The Hispanic Engineer National Achievement Awards Corp. (HENAAC) recently named Katherine Guzman (8114) one of its 2013 Luminary honorees. She will receive her award on Friday, Oct. 5, at the 25th Anniversary HENAAC Conference in New Orleans.
“This is an incredible honor,” says Katherine. “I remember going to the HENAAC awards ceremony as an undergraduate and looking up at the award winners with awe, never imagining that one day I might be considered for such an award.”
Luminary honorees represent professionals in science, technology, engineering, and mathematics who initiate, collaborate, and lead
key programs and research in their companies. These individuals have made significant contributions to the Hispanic technical community as leaders and role models.
“Dr. Guzman truly embodies our core values,” says Todd West (8114), Katherine’s former manager. “She consistently executes and leads high-quality work in the face of sometimes challenging and ambiguous environments. She manages effective teams and fosters an attitude of mutual respect. Her outreach activities are equally exemplary. In short, Dr. Guzman is an ideal role model for others considering a career in science, technology, engineering, or math.”
Creating new tools
At Sandia, Katherine has distinguished herself with her work in the area of risk management. She played a key role in the development of SUMMIT (Standard Unified Modeling, Mapping, and Integration Toolkit), a new technology to enable emergency management personnel — emergency responders and decision makers — to seamlessly access information from diverse models and data coming from different sources. The creation of these tools is now enabling the Department of Homeland Security (DHS) to rigorously plan for and exercise against highly complex disaster scenarios, including detonation of an improvised explosive device in a major metropolitan area, a major earthquake in regions with multiple intersections with critical infrastructure, and a national-level cyberattack.
Katherine is now leading a Sandia effort to define new risk assessments for DHS, work that could shape the way the nation understands and attempts to mitigate the risk of terrorist attacks. The goal is to create risk assessment methodology that is simple and transparent, yet defensible scientifically. This work must effectively bridge the gap between academic risk management theory and the practical problem of national security risk management. One challenge is addressing a complex problem in a meaningful manner to decision-makers.
Service and science
Katherine says science was part of her upbringing. “My father is a scientist and he raised me and my sisters the way he was raised — to ask a lot of questions,” she says. “He spent a lot of time explaining to us the how and why of everything.”
Her future in mechanical engineering became apparent at a young age. “I was always more interested in building furniture for my dolls than playing with the dolls themselves,” says Katherine. “Making things was what
fascinated me.”
As a college student at the University of Texas at Austin, Katherine took the opportunity to study abroad in Peru, her mother’s native country. Her parents met when her dad was a Peace Corps volunteer in Peru, so her mother moved to the United States as an adult. “This was a chance for me to connect with my mother’s family and really understand where she came from,” says Katherine.

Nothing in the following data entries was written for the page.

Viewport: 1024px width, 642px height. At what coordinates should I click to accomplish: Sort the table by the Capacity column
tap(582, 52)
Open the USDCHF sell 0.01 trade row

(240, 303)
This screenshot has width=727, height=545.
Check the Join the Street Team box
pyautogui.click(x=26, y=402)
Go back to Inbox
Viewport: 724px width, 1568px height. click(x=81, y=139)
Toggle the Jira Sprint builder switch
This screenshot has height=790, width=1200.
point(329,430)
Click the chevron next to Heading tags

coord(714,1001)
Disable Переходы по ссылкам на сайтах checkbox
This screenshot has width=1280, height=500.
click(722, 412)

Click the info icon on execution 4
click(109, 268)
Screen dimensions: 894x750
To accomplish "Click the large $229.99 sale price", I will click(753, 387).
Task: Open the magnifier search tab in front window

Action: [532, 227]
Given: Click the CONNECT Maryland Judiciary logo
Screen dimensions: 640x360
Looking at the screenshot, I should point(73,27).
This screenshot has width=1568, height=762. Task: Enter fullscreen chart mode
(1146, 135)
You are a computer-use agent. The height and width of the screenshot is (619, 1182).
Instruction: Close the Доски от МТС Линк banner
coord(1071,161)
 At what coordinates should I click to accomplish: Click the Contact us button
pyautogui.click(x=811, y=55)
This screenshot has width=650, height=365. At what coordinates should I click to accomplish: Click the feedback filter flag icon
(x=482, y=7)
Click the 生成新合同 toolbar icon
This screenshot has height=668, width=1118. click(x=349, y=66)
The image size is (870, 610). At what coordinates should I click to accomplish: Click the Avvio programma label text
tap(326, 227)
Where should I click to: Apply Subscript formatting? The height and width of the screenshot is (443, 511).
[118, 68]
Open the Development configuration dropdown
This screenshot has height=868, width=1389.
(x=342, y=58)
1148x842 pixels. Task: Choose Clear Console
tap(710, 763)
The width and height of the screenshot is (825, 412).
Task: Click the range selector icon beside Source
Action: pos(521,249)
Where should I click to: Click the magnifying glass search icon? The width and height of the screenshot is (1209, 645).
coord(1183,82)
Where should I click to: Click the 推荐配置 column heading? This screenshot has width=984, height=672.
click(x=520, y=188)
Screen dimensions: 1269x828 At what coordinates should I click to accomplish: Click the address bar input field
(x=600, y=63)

Katherine earned her PhD in mechanical engineering at the University of California, Berkeley. As both an undergraduate and graduate student, she found herself one of few women and even fewer
Hispanic women.
When it came time to consider where to begin her career, service was at the front of Katherine’s mind. “My father served in the Peace Corps and my mother was a social worker, so I was raised with a very keen sense of making a contribution to the world,” she says. “My dad is an agronomist and he felt that he, as part of a large community of scientists, was helping to solve world hunger through his work. That’s a pretty noble cause to go to work for every day. So coming to Sandia was a natural choice because our work has true national impact.”
One of the things Katherine loves about her work at Sandia is that there is no perfect solution to the problems she is trying to solve. “Managing risk is a really tough problem and I enjoy wrestling with that,” she explains. “I enjoy the stimulating discussions as I work with colleagues to pick apart the problem and chip away at it. I find this very fulfilling.”
Katherine is also driven by a personal passion to help minorities and women in science and engineering achieve their career dreams. As an undergraduate and graduate engineering student at two of the country’s largest and most prestigious universities, she encountered very few female and minority role models and virtually no female minority role models. That is something she hopes to change with her work as a leader, mentor, and keynote speaker.
A role model in the community
“Katherine is a role model within both the Hispanic and women in engineering communities, at local, regional and national levels,” says Peter Davies (6200), director of Nuclear Energy and Fuel Cell Programs. He worked closely with Katherine in his previous role as director of Homeland Security and Defense Systems Center 8100.
Outside of work, Katherine stays busy with her husband and two young sons. As a family, they enjoy camping, nature, and baseball. Over the past summer, they hit a number of major league ballparks — the San Francisco Giants and Oakland A’s, naturally, along with the LA Dodgers, San Diego Padres, Chicago Cubs, and St. Louis Cardinals.
“Balancing work with family and community is important to me,” says Katherine. “I want to instill in my sons the values I was raised with — hard work, the value of education, the importance of community, and respect for everyone.”